- **WHAT NEEDS TO BE DONE**
An exact copy of the lines from the one containing "At what coordinates should I click to accomplish: Select" through the end of the material is all that is wanted; transcribe only those.
───
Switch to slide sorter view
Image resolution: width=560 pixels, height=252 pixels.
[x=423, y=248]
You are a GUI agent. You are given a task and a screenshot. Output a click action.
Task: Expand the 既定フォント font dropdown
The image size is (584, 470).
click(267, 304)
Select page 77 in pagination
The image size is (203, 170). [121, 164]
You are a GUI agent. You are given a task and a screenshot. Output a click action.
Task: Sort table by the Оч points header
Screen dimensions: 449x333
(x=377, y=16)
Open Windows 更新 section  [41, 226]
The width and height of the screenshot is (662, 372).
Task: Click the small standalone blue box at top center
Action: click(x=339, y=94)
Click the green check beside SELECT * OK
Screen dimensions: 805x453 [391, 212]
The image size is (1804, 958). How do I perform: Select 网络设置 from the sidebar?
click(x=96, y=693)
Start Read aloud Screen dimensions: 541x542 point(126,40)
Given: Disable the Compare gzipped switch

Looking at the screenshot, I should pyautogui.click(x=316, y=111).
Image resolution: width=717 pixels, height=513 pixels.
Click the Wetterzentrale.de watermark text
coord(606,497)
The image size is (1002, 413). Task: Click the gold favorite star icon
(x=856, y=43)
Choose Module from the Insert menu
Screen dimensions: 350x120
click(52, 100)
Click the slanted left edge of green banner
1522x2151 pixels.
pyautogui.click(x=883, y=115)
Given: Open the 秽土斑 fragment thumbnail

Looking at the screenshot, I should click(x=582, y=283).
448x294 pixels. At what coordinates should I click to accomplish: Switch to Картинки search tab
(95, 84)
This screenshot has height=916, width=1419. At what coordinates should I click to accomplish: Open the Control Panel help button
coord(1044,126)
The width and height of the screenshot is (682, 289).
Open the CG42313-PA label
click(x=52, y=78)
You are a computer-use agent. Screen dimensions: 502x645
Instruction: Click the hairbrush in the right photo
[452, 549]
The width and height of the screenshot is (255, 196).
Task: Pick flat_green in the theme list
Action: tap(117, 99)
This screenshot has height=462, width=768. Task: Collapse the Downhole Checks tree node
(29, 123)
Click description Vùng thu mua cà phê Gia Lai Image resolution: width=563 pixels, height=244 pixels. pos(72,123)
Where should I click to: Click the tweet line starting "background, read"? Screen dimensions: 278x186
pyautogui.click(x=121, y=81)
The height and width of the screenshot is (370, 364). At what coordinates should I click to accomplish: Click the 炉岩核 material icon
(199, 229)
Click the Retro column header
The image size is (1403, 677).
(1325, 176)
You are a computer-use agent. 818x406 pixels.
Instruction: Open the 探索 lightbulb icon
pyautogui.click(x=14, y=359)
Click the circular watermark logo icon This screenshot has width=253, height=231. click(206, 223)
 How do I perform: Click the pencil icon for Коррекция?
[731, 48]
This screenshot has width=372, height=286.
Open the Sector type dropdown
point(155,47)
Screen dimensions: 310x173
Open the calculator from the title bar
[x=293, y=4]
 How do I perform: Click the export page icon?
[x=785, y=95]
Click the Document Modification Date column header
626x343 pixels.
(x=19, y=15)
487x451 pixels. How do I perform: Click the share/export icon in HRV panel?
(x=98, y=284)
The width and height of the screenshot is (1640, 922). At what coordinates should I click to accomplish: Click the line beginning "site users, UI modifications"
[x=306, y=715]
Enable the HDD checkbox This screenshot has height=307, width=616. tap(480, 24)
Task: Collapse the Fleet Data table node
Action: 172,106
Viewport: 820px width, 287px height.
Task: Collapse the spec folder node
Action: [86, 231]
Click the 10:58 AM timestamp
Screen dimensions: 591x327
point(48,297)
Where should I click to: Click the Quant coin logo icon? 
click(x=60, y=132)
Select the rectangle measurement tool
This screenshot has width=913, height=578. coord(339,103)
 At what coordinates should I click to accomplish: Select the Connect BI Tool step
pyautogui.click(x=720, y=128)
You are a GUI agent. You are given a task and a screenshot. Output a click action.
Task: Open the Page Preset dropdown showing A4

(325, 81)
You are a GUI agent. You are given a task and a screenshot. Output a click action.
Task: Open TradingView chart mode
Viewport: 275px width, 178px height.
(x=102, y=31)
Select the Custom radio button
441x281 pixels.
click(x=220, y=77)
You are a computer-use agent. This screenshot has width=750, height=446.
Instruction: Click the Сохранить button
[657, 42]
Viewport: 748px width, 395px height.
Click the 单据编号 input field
───
- **WRITTEN ANSWER**
 At what coordinates should I click to accomplish: Select the Connect BI Tool step
pyautogui.click(x=720, y=128)
You are a GUI agent. You are given a task and a screenshot. Output a click action.
Task: Open the Page Preset dropdown showing A4

(325, 81)
You are a GUI agent. You are given a task and a screenshot. Output a click action.
Task: Open TradingView chart mode
Viewport: 275px width, 178px height.
(x=102, y=31)
Select the Custom radio button
441x281 pixels.
click(x=220, y=77)
You are a computer-use agent. This screenshot has width=750, height=446.
Instruction: Click the Сохранить button
[657, 42]
Viewport: 748px width, 395px height.
Click the 单据编号 input field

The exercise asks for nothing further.